Published on November 24th, 2014 | by Lauren McPhee0
The Legend of Korra – Reunion – Review
Reunion takes a bit of time off mid-season from the larger events of the series to tell a simple, fun story, reminding us that a good, old fashioned adventure is still at the heart of Avatar. In this episode, Korra returns to Republic City for the first time in three years, only to have her reconciliation with Mako and Asami interrupted by Wu getting kidnapped; meanwhile, Varrick and Bolin struggle to get back to Republic City in order to warn the others of Kuvira’s diabolical, spirit-weapon plans.
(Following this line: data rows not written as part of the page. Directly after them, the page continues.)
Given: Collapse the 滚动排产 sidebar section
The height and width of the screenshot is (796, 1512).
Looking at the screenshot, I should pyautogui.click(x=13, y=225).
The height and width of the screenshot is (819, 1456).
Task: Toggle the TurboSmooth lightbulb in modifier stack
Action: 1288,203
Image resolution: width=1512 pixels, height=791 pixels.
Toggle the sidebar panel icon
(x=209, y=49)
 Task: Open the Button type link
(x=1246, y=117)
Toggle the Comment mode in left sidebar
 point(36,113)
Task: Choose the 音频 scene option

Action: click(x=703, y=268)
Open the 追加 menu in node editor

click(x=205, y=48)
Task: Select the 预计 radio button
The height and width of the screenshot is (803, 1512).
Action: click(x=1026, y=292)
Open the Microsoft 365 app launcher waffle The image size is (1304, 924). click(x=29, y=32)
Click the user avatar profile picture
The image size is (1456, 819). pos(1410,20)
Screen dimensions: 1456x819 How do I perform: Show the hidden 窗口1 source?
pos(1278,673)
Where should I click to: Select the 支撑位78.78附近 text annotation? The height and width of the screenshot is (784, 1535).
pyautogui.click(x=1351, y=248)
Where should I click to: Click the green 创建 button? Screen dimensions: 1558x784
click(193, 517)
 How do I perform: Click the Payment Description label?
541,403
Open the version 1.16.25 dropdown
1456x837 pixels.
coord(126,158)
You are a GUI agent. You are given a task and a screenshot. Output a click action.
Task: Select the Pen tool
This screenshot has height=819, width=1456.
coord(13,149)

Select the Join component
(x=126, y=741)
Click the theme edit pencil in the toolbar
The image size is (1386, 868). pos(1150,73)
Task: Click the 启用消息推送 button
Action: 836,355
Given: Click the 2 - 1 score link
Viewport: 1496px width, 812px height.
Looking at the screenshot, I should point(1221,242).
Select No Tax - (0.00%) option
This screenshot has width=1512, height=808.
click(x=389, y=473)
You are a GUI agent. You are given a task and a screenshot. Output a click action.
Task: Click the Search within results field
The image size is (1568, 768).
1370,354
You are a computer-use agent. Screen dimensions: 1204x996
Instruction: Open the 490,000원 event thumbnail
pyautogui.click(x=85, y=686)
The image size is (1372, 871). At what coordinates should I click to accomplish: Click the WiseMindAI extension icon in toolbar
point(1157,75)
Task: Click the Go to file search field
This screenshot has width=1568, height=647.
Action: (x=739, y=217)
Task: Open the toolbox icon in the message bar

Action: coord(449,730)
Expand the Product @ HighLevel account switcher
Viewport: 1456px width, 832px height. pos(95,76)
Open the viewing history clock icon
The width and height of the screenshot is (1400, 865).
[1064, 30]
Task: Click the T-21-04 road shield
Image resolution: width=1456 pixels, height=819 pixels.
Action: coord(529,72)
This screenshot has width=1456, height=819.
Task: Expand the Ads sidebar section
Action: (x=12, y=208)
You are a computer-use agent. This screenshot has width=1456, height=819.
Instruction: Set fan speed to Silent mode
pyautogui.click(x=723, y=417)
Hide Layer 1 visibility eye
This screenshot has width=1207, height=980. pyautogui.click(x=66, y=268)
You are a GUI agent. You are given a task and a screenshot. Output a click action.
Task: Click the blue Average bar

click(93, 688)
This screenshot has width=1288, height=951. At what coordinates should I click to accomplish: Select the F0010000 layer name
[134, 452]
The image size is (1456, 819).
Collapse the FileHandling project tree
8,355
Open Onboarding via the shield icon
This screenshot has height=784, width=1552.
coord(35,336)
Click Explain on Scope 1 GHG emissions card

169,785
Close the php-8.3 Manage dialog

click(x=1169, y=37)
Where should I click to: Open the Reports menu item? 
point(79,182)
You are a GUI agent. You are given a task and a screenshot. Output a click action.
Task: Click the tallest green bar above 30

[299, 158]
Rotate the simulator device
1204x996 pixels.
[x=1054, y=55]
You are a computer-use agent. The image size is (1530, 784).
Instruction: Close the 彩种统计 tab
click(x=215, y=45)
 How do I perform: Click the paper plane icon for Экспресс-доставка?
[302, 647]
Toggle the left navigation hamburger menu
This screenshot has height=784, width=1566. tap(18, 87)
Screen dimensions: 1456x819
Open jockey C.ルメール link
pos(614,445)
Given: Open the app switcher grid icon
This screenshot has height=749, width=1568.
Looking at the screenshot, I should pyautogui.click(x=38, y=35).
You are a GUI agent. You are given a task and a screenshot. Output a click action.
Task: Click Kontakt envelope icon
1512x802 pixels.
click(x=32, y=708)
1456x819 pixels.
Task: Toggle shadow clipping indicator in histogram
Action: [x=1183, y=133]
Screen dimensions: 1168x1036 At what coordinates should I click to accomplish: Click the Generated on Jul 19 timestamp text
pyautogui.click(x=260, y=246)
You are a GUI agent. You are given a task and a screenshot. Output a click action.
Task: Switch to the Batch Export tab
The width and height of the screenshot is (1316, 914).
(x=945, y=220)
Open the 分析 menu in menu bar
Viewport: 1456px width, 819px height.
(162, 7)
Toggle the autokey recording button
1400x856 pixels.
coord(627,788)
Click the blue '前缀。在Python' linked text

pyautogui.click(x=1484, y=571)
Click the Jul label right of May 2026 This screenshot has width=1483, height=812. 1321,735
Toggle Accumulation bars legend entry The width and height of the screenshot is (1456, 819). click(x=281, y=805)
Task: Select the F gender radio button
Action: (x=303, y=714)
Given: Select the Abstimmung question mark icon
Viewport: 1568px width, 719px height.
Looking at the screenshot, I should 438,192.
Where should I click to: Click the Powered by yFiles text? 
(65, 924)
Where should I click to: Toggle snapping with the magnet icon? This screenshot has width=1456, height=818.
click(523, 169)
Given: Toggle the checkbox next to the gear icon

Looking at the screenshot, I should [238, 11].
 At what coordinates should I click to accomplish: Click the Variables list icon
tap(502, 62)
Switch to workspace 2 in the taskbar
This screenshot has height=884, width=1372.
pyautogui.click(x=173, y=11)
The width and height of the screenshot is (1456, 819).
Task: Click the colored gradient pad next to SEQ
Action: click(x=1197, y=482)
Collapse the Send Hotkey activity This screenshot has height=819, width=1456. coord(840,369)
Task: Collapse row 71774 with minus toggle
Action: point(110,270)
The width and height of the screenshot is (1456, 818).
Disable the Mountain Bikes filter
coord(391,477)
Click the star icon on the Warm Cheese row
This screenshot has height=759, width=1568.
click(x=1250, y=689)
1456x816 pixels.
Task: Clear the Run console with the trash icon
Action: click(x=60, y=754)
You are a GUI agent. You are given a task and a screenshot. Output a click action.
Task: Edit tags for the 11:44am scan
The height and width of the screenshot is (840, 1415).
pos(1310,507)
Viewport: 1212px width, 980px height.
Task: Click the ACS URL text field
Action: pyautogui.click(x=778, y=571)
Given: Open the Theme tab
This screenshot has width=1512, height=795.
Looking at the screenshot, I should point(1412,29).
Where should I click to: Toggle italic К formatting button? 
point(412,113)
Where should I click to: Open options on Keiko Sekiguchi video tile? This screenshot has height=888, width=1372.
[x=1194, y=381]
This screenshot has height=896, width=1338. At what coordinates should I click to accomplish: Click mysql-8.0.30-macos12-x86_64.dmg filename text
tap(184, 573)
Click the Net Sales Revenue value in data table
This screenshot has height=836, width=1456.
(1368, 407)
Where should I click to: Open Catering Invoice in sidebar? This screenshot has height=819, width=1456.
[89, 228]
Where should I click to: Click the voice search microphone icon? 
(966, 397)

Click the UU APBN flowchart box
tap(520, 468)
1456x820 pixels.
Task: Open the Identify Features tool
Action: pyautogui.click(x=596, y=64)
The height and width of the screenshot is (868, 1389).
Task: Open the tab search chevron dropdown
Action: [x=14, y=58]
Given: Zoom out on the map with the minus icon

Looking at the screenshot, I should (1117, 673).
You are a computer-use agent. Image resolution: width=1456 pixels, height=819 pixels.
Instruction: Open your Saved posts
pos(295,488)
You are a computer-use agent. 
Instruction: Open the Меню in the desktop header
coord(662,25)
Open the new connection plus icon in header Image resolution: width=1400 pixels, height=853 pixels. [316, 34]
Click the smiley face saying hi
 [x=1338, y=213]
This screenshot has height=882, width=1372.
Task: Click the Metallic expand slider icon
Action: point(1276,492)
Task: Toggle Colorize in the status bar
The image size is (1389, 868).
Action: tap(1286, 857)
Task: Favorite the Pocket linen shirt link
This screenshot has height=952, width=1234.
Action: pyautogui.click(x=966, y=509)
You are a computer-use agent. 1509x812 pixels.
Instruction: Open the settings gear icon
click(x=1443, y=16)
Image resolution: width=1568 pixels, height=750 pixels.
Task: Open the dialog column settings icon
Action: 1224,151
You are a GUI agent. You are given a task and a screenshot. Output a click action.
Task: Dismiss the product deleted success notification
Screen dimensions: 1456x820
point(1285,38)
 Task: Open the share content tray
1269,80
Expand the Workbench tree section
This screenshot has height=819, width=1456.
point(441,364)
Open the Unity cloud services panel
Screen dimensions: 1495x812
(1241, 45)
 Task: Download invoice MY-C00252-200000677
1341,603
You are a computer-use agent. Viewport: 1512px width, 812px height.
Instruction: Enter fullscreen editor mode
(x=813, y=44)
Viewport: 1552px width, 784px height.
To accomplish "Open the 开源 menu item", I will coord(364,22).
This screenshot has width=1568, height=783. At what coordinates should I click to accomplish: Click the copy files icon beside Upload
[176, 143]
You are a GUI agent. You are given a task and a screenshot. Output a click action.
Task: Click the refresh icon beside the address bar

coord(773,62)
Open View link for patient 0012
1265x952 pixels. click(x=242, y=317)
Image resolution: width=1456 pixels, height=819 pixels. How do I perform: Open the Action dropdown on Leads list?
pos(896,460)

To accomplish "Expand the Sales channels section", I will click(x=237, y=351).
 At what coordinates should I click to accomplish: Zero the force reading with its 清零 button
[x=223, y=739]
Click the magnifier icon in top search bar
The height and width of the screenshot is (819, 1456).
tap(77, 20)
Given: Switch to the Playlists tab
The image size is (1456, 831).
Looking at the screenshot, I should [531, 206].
Returning to humour and action really marks this episode as a turning point in the series, as well as bringing our heroes (minus Bolin) back together, fighting side by side, like old times.
The episode starts with Korra and the Airbenders returning to Air Temple Island. First off, Korra’s reunion with Naga is the sweetest thing and as a result, I’m disappointed that Naga didn’t get to join in with the chase scenes later on. The animation was still super cute, though. In contrast, however, I felt like Korra and Tenzin reuniting needed a lot more to it. After everything Korra has been through, this whole scene needed to be longer and more significant than it was. Tenzin and Korra’s relationship has been too important to the series to be glossed over the way it was here, so I hope that’s something that’s addressed in coming episodes.
Moving swiftly onwards, the next scene is Bolin and Varrick on the run from the Earth Empire. I love all of their scenes together and this episode features some of the best. Particularly, I’m impressed by how the two of them benefit and grow from their ongoing experiences together and how this is represented by the art and writing. The scene opens with Bolin carrying Varrick piggy-back style, the two of them dishevelled in torn, muddy clothing, while Varrick continues to bemoan the loss of his Zhu Li.
Dumped on the ground for all of his complaining – literally, splayed on the ground, in the dirt – Varrick acknowledges his guilt over his mistake to create the spirit-weapon for Kuvira. After three seasons of being a cocky, self-interested, neutral party, Varrick’s change of heart feels genuine and the art is able to capture his regret without losing the comical, mad-genius elements that we’ve grown to love. Then, after Bolin talks Varrick back onto his feet and Varrick decides he’s going to take over some of the hard work for a while, he carries Bolin two steps into a trap set by prisoners escaped from Kuvira’s prison camps.
Back in Republic City, meanwhile, Korra, Mako and Asami reunite. Watching Korra blush at Asami’s compliment of her hair is certainly one of the highlights, as is their reactions to Wu crashing their reunion dinner. His obnoxious presence helps balance out some of the awkwardness in the mist of lingering hurt feelings and disconnect caused by time spent apart. In all, Wu serves to keep what would otherwise be a very difficult and conflicted scene light, while not overwriting the importance of the characters’ feelings and reactions. The comedy of his kidnapping as well as the chase that follows really help to make this episode fun and exciting as a turning point in the series.
In the scenes that follow, Team Avatar (minus Bolin) jump in Asami’s car for a spot of car chase action in order to rescue Wu from followers of Kuvira. Here, we get a closer look at Korra’s new subtly mature style, as she’s dressed in a variation of her season two costume. The costume change also seems to mark a change in attitude for our heroine. This episode we see Korra start to smile again and not dwell too much on the fact that she’s still not at her best, but almost to accept her failings and work around them, both in her role as the Avatar and in her relationships with her friends.
And yet, this is what Bolin has always been doing: continuing on even when he comes up shorter than others. Never as good a pro-bender as his brother; not the greatest actor despite the successes of his movers; easily manipulated tool of Varrick and Kuvira, Bolin’s successes this season could almost go unnoticed. But part of the joy of this episode is Bolin’s subplot without the support of his friends. Everything Bolin achieves this episode is at the level of the Avatar herself, and that makes him the real hero. Korra could do to take a few lessons from him when they finally get to meet again.
So, what made this episode really enjoyable for me was seeing Korra, not back to her old self, but somewhat at ease with her new self, and how finally being ready to return to Republic City was so essential to achieving that. Also, watching Bolin come into his own so naturally, and bringing Varrick along for the ride, and their journey together, is incredible. And lastly, just the pace and the light-heartedness of an episode that dealt with difficult emotions without labouring them and managed a bit of fun and action alongside.